A detour with Fast Flip

A few days ago Google launched its online news reader Fast Flip. The Internet giant launched the product to make reading news online as comfortable and faster as flipping through the pages of a print magazine, at least the official GoogleBlog says so.
Fast Flip is a new reading experience that combines the best elements of print and online articles. Like a print magazine, Fast Flip lets you browse sequentially through bundles of recent news, headlines and popular topics, as well as feeds from individual top publishers. As the name suggests, flipping through content is very fast, so you can quickly look through a lot of pages until you find something interesting.When I got the news (coincidentally through Google News) I headed straight to get a first-hand experience. Yes, the page loads fast, but does it allow you to flip through the various news pages like a newspaper or a magazine? At present, no. It actually gives you screenshots of the news pages on a single page, allowing you to scan through several pages--only if you have an eye sight that allows you to read tiny prints. The screenshots of the pages are what will grab the attention of your eyes but they fail miserably to let you see the headlines and other details as the pages are squeezed into 200px by 220px images. You end up taking help of the secondary element on the Fast Flip page--the text headlines below the screenshots--which obstructs the normal flow of eyes.
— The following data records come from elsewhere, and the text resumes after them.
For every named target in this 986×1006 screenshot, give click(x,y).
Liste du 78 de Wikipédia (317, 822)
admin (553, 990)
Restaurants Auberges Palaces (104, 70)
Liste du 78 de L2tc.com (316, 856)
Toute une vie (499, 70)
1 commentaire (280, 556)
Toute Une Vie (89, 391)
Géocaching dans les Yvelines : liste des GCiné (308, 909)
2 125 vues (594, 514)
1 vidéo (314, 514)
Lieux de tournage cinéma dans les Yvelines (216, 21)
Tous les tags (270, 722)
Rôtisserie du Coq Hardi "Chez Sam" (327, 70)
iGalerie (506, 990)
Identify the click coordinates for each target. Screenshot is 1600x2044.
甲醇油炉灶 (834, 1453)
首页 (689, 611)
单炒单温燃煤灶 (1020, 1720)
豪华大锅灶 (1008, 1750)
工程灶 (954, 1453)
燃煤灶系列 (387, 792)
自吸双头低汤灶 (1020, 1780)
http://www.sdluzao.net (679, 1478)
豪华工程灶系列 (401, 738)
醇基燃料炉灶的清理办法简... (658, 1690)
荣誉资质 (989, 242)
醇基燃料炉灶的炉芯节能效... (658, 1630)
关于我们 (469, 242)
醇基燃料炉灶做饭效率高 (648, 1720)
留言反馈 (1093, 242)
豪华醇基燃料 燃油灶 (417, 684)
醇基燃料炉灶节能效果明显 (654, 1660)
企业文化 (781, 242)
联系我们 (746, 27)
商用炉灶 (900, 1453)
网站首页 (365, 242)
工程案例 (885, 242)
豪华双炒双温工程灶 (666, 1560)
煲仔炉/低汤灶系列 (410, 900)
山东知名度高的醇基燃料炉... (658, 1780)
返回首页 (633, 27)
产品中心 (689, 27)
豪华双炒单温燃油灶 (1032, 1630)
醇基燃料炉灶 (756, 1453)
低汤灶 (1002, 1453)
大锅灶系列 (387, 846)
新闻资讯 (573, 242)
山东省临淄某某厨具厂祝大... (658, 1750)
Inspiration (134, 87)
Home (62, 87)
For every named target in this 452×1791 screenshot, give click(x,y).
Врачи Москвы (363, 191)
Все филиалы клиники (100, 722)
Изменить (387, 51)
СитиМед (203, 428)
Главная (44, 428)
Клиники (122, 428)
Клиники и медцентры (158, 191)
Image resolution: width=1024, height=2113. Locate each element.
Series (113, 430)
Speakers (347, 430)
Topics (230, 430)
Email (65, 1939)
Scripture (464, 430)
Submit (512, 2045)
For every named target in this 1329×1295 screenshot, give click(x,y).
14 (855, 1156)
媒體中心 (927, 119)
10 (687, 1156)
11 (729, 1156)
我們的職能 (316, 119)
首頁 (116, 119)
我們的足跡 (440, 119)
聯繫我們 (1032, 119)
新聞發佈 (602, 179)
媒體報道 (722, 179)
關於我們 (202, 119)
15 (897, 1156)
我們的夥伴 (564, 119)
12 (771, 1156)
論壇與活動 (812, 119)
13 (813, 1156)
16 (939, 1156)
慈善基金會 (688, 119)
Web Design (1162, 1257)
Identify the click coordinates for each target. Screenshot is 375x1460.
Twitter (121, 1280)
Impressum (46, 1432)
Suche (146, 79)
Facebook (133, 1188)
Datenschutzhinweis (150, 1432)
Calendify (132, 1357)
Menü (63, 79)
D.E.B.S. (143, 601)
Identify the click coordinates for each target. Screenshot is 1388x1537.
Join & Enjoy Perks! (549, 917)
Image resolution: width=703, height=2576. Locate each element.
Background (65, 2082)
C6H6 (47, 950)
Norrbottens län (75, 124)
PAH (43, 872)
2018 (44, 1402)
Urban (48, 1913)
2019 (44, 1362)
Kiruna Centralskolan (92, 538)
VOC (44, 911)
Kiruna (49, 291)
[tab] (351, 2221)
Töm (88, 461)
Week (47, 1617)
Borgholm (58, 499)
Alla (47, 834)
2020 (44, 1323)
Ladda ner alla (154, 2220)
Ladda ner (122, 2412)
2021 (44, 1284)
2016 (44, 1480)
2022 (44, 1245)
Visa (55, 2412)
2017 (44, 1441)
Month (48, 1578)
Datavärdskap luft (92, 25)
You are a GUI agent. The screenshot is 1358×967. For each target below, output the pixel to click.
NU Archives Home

Designers often appreciate Google's search page's design, particularly the huge text box for entering search queries. But ask any graphic designer about Fast Flip, and Google's new venture that is out to offer netizens the comfort of print in their Web Browsers, will hardly be appreciated.
Let's get past this. When you click on one of the screenshots of the news pages, you end up on another page with a bigger screenshot where fonts are of the size that human eyes can read. But as soon as you want to read the remaining portion of the news, you are transported to the original page.
What does this mean. After going merry-go-round with Google Fast Flip, I end up on the same "media-rich page" that "loads dozens of files and can take as much as 10 seconds to load over broadband". And I took this detour with Fast Flip just to save some time!
Couldn't I just subscribe to the feeds of those important news sites? That would have been a lot better. I could have read the entire news in my RSS reader or at least would have been directed straight to the "media-rich" page without ending up on some intermediary page that provides me just half the news. What do you say?